Disse ser leitor de suas crônicas de futebol. Convidou-o para uma cerveja. Na mesa chegou à revelação: Como assassino profissional recebeu a ordem da Triple A de matar Justo por ser um jornalista que incomodava.

O pistoleiro profissional não escolhia os alvos apenas planejava para não falhar nas missões dadas. Relatou que como pistoleiro profissional tinha escolhido o local e o momento para a eliminação de Justo Piernes. Iam ser dois tiros com silenciador no elevador do Ministério de Economia, que o jornalista visitava no fim da tarde para conversar com suas fontes.

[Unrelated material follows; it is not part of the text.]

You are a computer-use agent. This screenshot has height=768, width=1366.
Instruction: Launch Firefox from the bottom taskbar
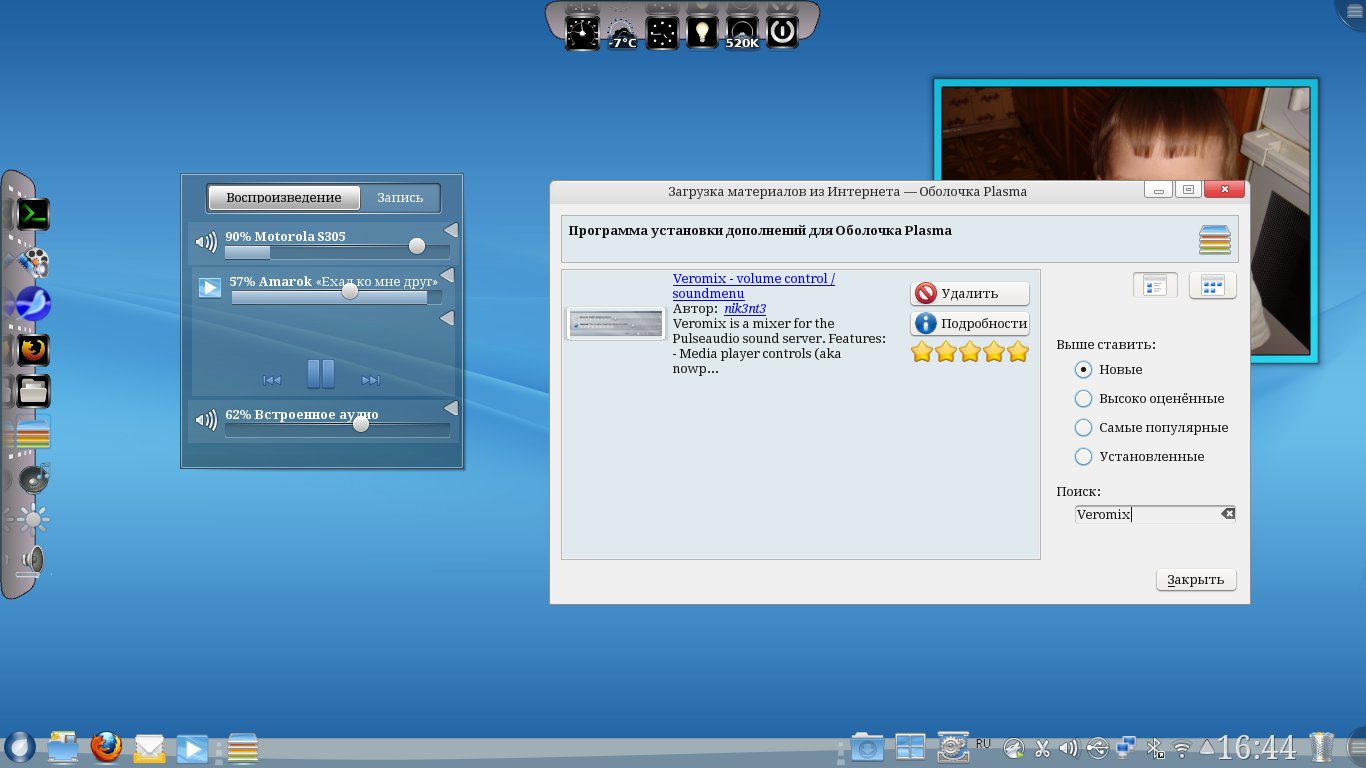coord(105,747)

Pela primeira vez decidiu dar uma chance a um alvo para escapar. Foi uma fraqueza que teve uma curiosa explicação.

Confessou que adorava e se emocionava com as crônicas de futebol de Justo. Por isso fez tudo para que saísse do país antes que tivesse de executa-lo. Num telefonema ao jornalista listou os lugares e horários onde tinha estado na última semana. Convenceu-lhe que era uma ameaça para ser cumprida. Justo pegou o primeiro avião para o Brasil.

Na mesa da cerveja no Rio, o arrependido agente de extermínio relatou que ele também teve de fugir porque na Argentina estavam apagando arquivos e ele sabia demais. Pediu-lhe perdão. Justo perdoou o seu quase assassino. Nunca mais soube dele.

Anos depois o jornalista voltou à sua cidade natal. Retornou sem rancor. Justo morreu de infarto fulminante numa fria manhã de julho de 1989. Foi o dia mais triste da minha vida. E um dia triste para seus muitos amigos. Entre eles, Astor Piazzolla.